Madame de Fleury took it reluctantly.

"That detestable Mrs. Gilmer will triumph so much!"

"You triumph in having obtained the dress that was refused to her, and has been refused to many others. But time flies, and I shall not be able, with all the magical aid for which I am given credit, to keep my word. Victorine, while Madame de Fleury is writing, apprise the young ladies to put by, as rapidly as possible, all other work, and be ready to take in hand that which I will give them directly. We want our whole force; let me find every one prepared to aid."

Victorine left the room to execute these orders.

Madame de Fleury seated herself and dipped the pen in ink.

"If you knew what it costs me to consent," she began.
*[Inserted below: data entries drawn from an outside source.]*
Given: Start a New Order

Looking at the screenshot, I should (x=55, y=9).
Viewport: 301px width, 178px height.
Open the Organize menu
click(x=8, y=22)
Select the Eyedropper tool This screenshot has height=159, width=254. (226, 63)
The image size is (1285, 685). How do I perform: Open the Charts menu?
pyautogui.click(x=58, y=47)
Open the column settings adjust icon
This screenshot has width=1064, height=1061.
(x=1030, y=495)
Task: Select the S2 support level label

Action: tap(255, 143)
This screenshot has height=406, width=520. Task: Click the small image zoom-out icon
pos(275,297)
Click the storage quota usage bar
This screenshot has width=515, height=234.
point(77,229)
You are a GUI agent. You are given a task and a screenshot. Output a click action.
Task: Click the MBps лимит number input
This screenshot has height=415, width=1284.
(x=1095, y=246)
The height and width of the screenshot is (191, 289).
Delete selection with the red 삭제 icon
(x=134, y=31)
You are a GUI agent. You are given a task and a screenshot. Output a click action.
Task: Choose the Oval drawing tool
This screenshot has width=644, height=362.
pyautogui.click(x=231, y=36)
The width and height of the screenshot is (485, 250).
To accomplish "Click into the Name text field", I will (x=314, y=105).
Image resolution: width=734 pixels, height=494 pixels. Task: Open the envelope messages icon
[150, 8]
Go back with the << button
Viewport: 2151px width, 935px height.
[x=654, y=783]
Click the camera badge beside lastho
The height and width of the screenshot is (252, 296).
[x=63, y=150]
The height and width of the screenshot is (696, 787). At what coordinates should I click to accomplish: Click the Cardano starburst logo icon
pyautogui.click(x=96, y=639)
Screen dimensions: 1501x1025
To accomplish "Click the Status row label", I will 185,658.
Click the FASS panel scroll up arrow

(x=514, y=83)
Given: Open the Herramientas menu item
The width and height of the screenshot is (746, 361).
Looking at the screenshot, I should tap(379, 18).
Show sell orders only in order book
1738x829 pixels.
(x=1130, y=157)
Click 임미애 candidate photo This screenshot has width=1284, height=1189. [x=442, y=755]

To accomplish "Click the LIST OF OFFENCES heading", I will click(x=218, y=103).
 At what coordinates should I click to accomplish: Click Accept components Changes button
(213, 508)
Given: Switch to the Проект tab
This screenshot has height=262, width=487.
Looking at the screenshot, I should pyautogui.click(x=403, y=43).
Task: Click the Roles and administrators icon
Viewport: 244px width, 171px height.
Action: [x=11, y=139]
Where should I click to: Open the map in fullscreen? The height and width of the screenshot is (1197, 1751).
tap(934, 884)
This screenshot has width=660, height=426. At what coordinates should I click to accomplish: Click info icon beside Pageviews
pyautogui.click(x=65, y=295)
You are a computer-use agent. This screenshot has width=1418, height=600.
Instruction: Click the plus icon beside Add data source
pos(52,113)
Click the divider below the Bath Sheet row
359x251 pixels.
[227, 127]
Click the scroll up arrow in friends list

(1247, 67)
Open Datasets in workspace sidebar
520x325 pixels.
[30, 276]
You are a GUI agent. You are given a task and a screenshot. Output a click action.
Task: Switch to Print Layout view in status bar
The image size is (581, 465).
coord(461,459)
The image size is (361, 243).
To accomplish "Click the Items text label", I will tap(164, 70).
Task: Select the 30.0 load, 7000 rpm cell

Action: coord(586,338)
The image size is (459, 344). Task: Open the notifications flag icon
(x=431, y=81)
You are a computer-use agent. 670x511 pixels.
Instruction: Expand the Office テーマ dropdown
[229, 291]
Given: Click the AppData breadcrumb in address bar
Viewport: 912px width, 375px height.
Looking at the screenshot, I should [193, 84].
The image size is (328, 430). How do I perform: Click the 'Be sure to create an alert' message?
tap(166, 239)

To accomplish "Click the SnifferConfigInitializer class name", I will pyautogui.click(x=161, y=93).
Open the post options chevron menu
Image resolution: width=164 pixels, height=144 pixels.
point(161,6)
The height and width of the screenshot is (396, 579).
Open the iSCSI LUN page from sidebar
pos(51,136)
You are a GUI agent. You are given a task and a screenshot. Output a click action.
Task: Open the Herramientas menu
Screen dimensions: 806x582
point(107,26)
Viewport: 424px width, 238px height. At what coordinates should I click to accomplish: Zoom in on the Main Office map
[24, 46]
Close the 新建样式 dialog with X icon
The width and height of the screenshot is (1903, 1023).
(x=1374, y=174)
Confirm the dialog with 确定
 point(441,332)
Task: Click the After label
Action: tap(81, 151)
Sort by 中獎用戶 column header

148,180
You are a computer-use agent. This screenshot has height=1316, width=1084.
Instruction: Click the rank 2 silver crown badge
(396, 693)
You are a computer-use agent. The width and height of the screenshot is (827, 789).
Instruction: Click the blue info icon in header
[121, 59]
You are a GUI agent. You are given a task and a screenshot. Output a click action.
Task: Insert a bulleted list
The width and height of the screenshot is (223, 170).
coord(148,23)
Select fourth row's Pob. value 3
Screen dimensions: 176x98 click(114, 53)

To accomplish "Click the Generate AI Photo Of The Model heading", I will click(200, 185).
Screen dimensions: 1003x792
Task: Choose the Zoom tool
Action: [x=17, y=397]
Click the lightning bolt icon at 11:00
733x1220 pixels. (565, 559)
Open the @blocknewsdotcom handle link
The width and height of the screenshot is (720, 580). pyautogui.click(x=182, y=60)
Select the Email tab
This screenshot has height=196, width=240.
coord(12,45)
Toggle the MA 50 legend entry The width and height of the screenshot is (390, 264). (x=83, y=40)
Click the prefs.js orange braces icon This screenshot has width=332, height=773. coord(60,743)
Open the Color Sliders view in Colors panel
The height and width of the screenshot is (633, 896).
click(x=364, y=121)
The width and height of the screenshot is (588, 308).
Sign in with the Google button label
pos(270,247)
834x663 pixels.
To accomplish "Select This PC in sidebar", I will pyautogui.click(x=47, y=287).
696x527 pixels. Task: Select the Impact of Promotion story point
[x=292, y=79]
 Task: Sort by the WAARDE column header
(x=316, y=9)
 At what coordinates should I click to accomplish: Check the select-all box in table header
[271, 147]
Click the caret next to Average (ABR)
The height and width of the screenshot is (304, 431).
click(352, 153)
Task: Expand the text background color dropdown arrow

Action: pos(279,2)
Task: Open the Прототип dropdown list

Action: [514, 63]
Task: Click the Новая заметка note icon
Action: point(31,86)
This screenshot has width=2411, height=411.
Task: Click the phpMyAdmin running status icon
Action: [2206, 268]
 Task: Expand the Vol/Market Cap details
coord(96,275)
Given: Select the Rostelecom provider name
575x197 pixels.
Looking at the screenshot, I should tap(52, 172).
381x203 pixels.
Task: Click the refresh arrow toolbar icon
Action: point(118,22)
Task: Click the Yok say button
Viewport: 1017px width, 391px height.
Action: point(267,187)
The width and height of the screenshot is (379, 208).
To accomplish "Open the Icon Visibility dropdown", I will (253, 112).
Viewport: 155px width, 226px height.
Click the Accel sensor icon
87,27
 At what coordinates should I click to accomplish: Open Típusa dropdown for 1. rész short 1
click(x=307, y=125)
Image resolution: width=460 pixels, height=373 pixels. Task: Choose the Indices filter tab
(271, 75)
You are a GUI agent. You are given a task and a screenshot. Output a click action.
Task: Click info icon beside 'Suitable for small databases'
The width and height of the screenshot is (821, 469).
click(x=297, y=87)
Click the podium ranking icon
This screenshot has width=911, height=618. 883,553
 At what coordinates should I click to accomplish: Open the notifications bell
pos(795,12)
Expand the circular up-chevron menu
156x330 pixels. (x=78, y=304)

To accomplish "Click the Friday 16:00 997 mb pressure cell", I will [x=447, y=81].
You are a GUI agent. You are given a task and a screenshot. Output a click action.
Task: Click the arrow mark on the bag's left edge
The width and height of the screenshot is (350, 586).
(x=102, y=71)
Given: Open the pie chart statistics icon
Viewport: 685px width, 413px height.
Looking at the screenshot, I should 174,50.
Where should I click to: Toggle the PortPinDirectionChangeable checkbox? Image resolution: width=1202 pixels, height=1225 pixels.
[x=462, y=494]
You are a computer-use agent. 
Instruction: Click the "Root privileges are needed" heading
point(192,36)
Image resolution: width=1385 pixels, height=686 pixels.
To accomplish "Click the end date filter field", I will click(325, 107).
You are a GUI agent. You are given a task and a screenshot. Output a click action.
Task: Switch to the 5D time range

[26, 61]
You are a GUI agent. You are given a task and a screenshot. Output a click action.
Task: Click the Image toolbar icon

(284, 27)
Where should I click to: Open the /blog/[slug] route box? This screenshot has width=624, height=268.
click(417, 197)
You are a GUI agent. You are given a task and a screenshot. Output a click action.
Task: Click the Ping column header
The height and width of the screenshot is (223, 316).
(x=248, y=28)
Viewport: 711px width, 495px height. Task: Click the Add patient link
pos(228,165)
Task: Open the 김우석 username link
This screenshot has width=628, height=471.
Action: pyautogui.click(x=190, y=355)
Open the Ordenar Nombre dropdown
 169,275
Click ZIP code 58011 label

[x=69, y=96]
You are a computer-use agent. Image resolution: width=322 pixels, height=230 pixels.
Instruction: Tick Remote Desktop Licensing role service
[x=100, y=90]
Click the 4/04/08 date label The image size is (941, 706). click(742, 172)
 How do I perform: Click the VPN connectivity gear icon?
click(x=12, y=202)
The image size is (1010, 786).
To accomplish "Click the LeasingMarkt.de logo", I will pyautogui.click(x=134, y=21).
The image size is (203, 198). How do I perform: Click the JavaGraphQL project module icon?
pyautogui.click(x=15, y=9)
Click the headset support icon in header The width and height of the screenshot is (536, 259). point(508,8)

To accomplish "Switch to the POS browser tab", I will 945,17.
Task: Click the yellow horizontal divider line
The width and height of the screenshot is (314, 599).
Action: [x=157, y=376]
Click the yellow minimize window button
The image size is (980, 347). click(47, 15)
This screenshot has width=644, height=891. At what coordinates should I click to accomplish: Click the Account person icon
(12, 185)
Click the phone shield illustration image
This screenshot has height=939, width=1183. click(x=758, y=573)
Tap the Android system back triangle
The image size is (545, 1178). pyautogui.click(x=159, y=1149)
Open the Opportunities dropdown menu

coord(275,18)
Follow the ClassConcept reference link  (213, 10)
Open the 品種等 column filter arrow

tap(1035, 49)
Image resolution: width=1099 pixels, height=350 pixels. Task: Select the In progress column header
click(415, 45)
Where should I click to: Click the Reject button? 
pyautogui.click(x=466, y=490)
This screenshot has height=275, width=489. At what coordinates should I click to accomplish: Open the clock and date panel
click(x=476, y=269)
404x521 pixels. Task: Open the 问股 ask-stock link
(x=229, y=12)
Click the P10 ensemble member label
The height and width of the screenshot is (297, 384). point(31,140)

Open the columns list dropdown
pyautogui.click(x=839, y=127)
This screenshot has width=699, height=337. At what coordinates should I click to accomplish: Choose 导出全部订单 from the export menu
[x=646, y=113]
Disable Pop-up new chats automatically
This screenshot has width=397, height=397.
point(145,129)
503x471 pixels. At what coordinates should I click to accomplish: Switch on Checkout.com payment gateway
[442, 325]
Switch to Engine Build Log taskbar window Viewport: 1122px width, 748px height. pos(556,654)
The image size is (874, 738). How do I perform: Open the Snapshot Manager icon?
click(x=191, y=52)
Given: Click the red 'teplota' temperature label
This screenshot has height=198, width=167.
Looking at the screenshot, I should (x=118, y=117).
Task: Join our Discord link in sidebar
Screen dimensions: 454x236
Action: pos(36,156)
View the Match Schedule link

"If I did not know," rejoined Madeleine, "I should not have offered to make a sacrifice of so much importance. A few moments more and it will be too late to decide,—your consent will be of no avail."

"Ah, that is true," cried Madame de Fleury, writing rapidly.

She left the note unfolded on the desk, and, as she rose, said in a tone of ludicrously mingled petulance and elation, "You have conquered! But I shall have my dress!"

"Be sure of it!" answered Madeleine.

Victorine now announced that all other work had been laid aside, and the young ladies awaited Mademoiselle Melanie's commands.

"Go—go—go! or you will be too late!" urged Madame de Fleury, hurrying away.

Madeleine hastened to the work-room, and distributed portions of the dress to different needle-women. After giving a number of minute directions, and making known that she would return in a couple of hours to see what progress was made, she retired to write to Mrs. Gilmer.